START SOURCE DATA

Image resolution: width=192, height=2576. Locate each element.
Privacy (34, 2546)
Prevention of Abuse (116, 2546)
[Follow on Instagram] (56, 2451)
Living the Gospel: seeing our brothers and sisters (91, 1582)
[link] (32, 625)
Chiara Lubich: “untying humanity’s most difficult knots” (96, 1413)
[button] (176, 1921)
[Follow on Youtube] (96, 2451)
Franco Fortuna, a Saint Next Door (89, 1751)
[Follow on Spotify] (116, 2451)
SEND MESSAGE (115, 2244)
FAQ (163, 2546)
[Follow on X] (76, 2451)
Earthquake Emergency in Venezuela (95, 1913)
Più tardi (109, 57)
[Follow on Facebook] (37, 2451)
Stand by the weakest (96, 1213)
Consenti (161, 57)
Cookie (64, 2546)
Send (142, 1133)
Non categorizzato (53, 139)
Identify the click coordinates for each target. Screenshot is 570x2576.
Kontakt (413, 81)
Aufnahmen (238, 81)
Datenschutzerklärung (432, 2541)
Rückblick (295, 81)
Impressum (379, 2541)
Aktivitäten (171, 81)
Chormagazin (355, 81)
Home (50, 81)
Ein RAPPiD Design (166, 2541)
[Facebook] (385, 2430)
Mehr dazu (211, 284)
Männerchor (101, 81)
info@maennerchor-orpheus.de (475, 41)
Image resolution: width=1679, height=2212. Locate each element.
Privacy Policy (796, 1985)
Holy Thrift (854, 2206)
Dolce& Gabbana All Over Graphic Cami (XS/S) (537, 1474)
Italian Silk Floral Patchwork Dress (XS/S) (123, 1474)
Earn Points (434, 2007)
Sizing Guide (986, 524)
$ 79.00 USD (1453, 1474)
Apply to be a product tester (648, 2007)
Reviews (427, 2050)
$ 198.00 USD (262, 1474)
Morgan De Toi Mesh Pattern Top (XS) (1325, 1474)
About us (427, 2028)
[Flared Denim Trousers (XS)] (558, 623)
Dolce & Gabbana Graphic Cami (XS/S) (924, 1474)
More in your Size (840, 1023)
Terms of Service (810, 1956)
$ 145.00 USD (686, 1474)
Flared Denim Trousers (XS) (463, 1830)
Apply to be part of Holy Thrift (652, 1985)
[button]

END SOURCE DATA

Write down, word for word, the lines above from the one containing "Italian Silk Floral" through the one containing "USD (686, 1474)", both ends included.

Italian Silk Floral Patchwork Dress (XS/S) (123, 1474)
Earn Points (434, 2007)
Sizing Guide (986, 524)
$ 79.00 USD (1453, 1474)
Apply to be a product tester (648, 2007)
Reviews (427, 2050)
$ 198.00 USD (262, 1474)
Morgan De Toi Mesh Pattern Top (XS) (1325, 1474)
About us (427, 2028)
[Flared Denim Trousers (XS)] (558, 623)
Dolce & Gabbana Graphic Cami (XS/S) (924, 1474)
More in your Size (840, 1023)
Terms of Service (810, 1956)
$ 145.00 USD (686, 1474)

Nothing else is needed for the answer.